### Exercise objective:
Produce an exact copy of the lines below, starting at the first and ending with the line containing "Task: Open the watchlist star icon in sidebar".

### Provided data:
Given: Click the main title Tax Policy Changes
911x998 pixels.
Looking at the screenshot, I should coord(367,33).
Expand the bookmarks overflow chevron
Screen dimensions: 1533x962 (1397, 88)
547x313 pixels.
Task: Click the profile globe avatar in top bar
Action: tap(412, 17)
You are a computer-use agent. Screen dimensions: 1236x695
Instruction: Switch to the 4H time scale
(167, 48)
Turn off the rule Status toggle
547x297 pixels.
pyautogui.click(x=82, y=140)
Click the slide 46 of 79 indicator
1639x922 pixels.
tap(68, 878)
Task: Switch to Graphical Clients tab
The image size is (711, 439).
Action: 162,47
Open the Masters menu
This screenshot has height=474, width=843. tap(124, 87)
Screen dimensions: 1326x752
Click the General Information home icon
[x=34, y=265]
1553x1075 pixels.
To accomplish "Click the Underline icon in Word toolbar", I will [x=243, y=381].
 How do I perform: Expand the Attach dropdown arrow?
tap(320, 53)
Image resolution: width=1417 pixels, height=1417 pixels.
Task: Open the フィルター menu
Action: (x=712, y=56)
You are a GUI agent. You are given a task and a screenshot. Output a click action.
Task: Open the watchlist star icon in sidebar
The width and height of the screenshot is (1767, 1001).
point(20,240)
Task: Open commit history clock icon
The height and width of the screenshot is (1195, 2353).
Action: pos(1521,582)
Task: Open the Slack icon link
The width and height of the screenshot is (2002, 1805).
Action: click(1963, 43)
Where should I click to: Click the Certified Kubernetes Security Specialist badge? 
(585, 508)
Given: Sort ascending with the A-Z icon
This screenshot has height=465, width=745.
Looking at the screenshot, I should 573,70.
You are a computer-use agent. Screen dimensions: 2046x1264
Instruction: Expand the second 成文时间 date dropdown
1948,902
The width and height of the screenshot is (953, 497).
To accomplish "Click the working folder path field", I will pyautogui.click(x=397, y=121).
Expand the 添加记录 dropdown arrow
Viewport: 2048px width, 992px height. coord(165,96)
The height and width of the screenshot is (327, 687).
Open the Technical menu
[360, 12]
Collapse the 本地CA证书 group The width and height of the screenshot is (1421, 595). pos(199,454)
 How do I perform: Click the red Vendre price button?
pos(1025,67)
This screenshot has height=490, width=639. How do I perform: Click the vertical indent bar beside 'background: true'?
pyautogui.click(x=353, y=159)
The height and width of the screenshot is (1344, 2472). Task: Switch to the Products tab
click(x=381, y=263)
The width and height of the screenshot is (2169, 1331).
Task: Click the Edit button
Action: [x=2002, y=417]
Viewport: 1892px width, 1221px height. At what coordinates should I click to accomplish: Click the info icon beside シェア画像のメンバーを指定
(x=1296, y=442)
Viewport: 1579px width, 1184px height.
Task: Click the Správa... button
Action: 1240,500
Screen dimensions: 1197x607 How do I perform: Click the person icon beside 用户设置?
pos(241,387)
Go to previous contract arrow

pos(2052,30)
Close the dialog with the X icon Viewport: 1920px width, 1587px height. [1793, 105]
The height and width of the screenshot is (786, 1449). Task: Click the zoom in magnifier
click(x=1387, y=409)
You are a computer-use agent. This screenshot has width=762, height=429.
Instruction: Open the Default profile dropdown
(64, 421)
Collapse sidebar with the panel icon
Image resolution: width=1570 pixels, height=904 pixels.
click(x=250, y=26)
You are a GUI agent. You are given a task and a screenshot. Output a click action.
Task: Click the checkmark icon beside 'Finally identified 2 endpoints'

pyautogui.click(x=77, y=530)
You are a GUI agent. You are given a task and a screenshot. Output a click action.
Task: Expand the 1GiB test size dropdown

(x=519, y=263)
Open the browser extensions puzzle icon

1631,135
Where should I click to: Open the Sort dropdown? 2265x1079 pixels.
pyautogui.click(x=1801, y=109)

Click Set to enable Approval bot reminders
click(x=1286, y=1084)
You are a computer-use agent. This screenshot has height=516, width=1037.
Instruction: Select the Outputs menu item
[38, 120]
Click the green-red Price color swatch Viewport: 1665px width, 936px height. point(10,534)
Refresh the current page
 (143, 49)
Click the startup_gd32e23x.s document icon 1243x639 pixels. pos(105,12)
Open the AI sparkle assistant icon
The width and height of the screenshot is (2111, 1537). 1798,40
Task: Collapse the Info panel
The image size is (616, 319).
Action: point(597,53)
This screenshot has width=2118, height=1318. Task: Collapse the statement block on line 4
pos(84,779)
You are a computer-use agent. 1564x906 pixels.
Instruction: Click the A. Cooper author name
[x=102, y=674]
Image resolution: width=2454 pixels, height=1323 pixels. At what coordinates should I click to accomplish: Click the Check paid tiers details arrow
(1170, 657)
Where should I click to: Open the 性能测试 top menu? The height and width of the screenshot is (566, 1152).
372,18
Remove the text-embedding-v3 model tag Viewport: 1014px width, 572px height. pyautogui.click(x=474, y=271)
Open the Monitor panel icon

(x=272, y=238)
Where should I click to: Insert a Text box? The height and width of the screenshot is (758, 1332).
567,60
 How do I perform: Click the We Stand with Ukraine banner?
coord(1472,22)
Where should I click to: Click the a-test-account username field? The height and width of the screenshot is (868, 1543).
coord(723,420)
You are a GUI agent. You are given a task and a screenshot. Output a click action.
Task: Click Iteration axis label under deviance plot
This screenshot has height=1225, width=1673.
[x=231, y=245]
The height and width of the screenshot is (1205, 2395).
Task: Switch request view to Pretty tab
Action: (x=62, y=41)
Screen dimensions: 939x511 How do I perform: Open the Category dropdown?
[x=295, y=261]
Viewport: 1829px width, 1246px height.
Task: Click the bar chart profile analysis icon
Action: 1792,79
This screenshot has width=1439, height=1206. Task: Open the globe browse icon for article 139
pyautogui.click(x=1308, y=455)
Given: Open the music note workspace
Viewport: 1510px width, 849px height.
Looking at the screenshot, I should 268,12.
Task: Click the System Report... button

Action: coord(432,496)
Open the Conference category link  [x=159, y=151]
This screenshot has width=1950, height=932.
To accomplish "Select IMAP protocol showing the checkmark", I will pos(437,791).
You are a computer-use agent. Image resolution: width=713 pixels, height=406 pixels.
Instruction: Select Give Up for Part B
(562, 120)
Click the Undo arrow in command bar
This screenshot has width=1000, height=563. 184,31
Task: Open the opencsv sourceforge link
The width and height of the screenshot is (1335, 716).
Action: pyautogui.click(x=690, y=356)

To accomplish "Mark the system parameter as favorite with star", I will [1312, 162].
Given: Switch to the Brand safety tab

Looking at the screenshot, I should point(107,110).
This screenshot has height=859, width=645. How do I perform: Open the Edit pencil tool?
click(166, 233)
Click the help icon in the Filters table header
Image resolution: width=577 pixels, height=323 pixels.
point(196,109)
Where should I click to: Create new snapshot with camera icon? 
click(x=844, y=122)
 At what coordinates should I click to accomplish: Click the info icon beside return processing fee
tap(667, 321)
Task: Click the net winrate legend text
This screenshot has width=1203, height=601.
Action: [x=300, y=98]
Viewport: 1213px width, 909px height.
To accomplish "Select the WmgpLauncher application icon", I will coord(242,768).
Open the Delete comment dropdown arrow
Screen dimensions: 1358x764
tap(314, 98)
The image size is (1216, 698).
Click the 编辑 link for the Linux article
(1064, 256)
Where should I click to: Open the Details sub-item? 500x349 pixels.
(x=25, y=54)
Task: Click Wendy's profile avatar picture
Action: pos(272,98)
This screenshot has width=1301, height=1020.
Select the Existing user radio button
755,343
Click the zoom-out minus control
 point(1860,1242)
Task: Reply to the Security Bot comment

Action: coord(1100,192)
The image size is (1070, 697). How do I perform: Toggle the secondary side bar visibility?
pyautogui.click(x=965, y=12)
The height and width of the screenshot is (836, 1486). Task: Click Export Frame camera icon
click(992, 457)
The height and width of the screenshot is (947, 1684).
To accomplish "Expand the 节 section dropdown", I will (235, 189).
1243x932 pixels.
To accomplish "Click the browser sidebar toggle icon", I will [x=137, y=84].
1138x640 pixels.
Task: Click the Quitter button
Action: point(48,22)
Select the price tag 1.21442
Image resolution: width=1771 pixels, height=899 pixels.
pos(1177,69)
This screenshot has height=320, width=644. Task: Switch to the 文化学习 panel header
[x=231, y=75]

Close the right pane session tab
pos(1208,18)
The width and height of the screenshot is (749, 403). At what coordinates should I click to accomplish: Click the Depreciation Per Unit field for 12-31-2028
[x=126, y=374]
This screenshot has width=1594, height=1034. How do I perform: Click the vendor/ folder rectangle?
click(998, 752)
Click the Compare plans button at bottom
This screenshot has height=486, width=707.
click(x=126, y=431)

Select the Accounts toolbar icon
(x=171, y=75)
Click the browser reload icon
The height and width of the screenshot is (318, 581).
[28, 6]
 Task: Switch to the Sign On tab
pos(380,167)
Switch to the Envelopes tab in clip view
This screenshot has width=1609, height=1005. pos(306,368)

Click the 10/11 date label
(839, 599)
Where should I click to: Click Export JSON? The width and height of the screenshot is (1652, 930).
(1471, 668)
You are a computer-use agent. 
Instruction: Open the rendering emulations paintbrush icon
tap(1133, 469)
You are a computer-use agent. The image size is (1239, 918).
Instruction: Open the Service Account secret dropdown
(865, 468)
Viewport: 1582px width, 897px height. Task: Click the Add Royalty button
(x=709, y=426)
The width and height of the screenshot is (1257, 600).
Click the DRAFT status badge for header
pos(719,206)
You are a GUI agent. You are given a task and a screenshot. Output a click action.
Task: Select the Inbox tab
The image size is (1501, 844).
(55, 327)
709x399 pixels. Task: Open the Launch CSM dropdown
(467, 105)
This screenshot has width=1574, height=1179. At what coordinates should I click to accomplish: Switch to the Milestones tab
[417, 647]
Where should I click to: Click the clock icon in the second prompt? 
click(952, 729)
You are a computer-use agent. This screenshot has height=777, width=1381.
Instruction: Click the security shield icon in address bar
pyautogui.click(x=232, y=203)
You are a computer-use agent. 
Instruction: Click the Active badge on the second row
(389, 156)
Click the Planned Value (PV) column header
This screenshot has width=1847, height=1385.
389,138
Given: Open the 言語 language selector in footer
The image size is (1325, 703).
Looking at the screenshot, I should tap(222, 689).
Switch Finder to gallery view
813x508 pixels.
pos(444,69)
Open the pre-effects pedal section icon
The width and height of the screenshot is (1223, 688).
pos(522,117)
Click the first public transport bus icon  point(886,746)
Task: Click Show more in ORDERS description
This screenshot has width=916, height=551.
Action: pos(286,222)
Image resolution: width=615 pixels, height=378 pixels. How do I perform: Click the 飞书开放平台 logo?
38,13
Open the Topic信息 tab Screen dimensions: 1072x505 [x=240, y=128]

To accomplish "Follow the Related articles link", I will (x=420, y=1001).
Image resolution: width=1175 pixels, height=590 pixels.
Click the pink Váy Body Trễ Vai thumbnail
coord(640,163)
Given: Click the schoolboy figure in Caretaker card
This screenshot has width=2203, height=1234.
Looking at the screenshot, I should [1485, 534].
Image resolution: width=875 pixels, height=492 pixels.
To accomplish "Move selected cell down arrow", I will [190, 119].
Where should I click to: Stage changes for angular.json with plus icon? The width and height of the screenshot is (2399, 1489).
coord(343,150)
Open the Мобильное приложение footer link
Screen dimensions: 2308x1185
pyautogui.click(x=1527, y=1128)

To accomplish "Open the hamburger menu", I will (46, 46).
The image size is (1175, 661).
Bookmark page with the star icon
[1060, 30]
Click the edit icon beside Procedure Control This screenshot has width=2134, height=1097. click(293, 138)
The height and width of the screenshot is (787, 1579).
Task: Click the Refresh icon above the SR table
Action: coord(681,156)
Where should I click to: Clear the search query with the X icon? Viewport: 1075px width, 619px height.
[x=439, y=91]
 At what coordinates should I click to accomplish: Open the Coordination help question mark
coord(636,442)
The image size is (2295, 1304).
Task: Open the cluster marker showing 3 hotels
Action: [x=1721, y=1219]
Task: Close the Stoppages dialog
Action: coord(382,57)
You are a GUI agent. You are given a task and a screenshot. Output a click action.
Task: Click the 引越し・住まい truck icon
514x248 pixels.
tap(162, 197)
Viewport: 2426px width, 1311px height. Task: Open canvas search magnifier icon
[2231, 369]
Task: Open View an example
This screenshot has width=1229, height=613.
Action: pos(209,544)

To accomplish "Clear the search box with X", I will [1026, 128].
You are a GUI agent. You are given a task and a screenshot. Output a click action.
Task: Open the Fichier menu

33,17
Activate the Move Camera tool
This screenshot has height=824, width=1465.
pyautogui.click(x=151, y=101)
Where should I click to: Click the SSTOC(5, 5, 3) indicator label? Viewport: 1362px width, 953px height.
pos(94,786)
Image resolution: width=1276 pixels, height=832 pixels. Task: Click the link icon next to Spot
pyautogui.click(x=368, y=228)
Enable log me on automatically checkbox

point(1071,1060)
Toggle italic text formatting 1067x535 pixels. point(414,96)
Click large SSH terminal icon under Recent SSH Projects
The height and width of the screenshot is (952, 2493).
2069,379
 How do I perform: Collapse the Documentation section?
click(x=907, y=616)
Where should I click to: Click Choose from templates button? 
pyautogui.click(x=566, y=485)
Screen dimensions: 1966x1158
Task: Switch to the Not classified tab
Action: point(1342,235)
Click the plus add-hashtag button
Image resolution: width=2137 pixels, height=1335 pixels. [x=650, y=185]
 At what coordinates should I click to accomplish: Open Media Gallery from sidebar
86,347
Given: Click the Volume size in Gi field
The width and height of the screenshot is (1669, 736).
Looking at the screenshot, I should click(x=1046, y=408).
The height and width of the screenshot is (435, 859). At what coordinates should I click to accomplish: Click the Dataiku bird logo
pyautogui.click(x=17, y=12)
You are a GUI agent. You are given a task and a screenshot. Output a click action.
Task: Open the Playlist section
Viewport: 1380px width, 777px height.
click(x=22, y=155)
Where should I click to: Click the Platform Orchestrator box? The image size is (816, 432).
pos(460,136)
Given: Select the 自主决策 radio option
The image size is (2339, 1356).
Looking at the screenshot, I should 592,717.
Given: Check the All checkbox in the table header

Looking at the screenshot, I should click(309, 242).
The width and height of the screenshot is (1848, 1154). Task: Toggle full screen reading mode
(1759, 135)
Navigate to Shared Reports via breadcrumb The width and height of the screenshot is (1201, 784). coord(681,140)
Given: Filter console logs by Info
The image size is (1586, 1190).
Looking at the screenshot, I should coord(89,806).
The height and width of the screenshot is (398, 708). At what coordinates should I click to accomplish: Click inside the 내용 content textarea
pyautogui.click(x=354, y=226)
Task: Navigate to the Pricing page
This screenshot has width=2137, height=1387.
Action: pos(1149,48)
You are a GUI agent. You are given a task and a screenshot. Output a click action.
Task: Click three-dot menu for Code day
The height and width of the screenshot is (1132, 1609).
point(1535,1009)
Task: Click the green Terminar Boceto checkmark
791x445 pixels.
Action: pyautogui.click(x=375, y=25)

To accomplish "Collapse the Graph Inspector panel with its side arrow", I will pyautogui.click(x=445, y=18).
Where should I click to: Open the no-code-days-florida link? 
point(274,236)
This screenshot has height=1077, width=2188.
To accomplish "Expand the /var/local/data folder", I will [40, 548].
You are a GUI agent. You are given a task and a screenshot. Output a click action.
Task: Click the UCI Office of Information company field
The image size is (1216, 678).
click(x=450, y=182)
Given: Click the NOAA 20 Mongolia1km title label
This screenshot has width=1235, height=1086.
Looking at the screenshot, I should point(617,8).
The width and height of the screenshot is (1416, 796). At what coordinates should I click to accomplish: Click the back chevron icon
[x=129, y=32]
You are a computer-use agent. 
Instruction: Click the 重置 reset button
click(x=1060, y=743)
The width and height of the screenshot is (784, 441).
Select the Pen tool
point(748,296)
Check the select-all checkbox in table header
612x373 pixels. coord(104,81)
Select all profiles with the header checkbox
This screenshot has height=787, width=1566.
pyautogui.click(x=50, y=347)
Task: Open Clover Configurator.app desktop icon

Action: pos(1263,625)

### Written response:
Given: Click the main title Tax Policy Changes
911x998 pixels.
Looking at the screenshot, I should coord(367,33).
Expand the bookmarks overflow chevron
Screen dimensions: 1533x962 (1397, 88)
547x313 pixels.
Task: Click the profile globe avatar in top bar
Action: tap(412, 17)
You are a computer-use agent. Screen dimensions: 1236x695
Instruction: Switch to the 4H time scale
(167, 48)
Turn off the rule Status toggle
547x297 pixels.
pyautogui.click(x=82, y=140)
Click the slide 46 of 79 indicator
1639x922 pixels.
tap(68, 878)
Task: Switch to Graphical Clients tab
The image size is (711, 439).
Action: 162,47
Open the Masters menu
This screenshot has height=474, width=843. tap(124, 87)
Screen dimensions: 1326x752
Click the General Information home icon
[x=34, y=265]
1553x1075 pixels.
To accomplish "Click the Underline icon in Word toolbar", I will [x=243, y=381].
 How do I perform: Expand the Attach dropdown arrow?
tap(320, 53)
Image resolution: width=1417 pixels, height=1417 pixels.
Task: Open the フィルター menu
Action: (x=712, y=56)
You are a GUI agent. You are given a task and a screenshot. Output a click action.
Task: Open the watchlist star icon in sidebar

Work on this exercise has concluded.